-Potem już była codzienność. Wyzywał mnie, obrażał, czasami bił. Aż się wyprowadziłam.-
-Zabiję skurwysyna...-
-Nie, zostaw go. Załatwimy to po powrocie. Chcę dobrze wspominać te wycieczkę.-
-Ok.-
Kiedy skończyliśmy tą rozmowę nastała niezręczna cisza. Nagle drzwi do sali się uchyliły. Stał w nich lekarz z jakąś teczką w ręku. Podszedł do mnie z wielkim uśmiechem. Nie wiem czy mam się cieszyć czy bać.
-Pani Jones mam dla Pani wiadomość- powiedział z miną jakby conajmniej wygrał w lotto.-
-Mam się bać?-
-Wręcz przeciwnie, oto Pani wypis ze szpitala. Może Pani wrócić na wycieczkę. Zdąży Pani jeszcze nawet na wszystkie wyjazdy.-
Mega się ucieszyłam kiedy to usłyszałam. Jednak miałam lekkie obawy co do Mike'a. Ale wierzę że już nic się nie stanie.
Wstałam i zaczęłam pakować moje rzeczy. Ledwo podniosłam się z łóżka, a Payton że już to za mnie zrobi bo ja mam się oszczędzać. No ale i tak mu pomogłam i wyszliśmy że szpitala.

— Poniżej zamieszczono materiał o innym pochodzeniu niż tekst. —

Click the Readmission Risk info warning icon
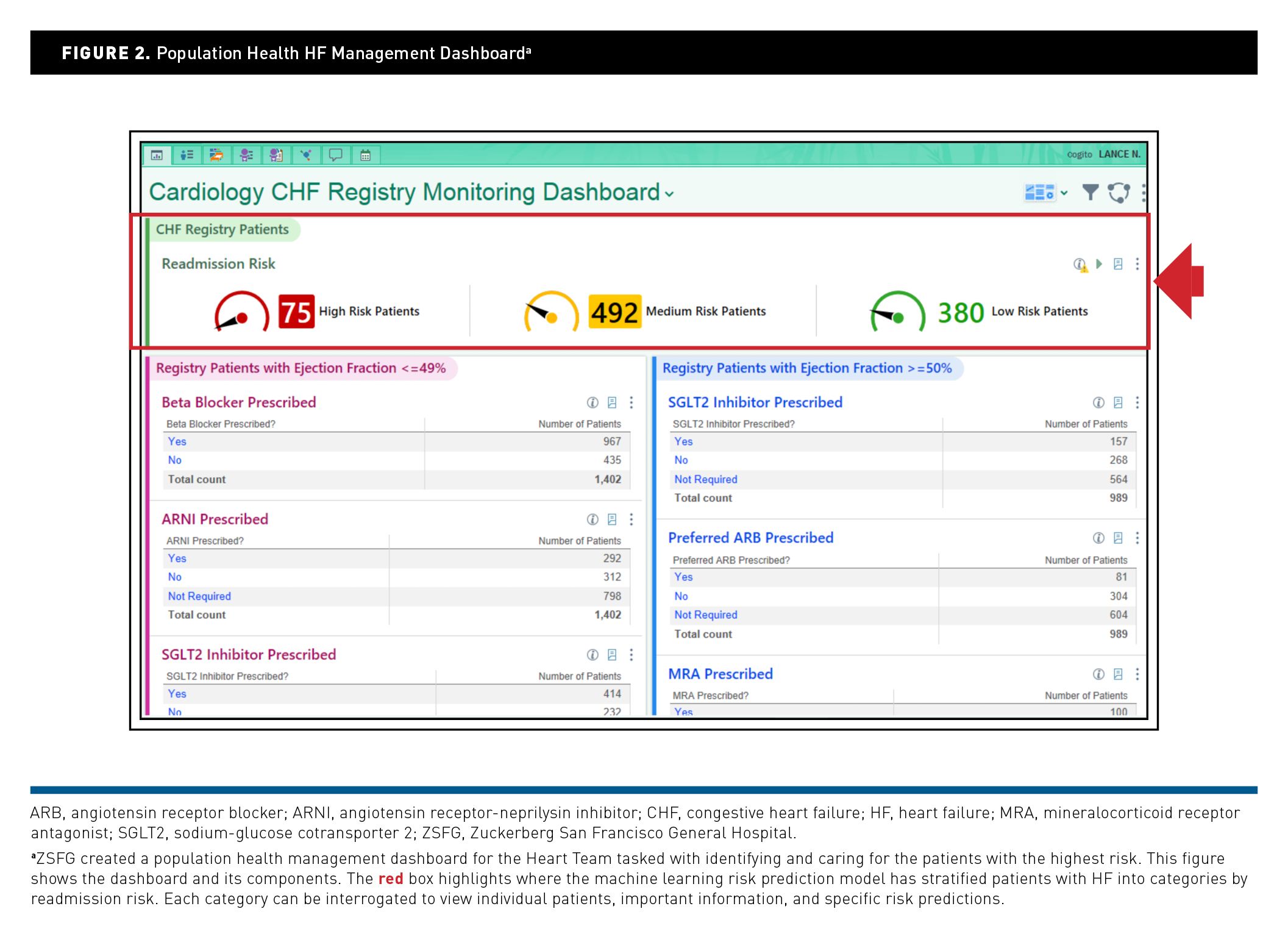1288x945 pixels. tap(1080, 265)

Poszliśmy w stronę hotelu. Kiedy doszliśmy już do hotelu zostałam zasypana pytaniami typu: Jak się czujesz? Wszystko w porządku? Boli Cię? Bożeeee jakie to jest denerwujące. Poszliśmy wszyscy do naszego pokoju. Ja z nadzieją że nie spotkamy Mike'a. No ale jednak siedział z takim wkurwieniem na twarzy że takiego to ja go jeszcze nie widziałam. Odezwał się Payt:
-Chodźcie idziemy na kolację. Musimy się ruszać bo trzeba się jeszcze spakować na kolejną górę.-
A no tak jeszcze ta wpisnaczka. Szczerze trochę nie chce mi się tam iść no ale pójdę.
*Następnego dnia*
Rano dostaliśmy suchy prowiant i od razu wyruszyliśmy.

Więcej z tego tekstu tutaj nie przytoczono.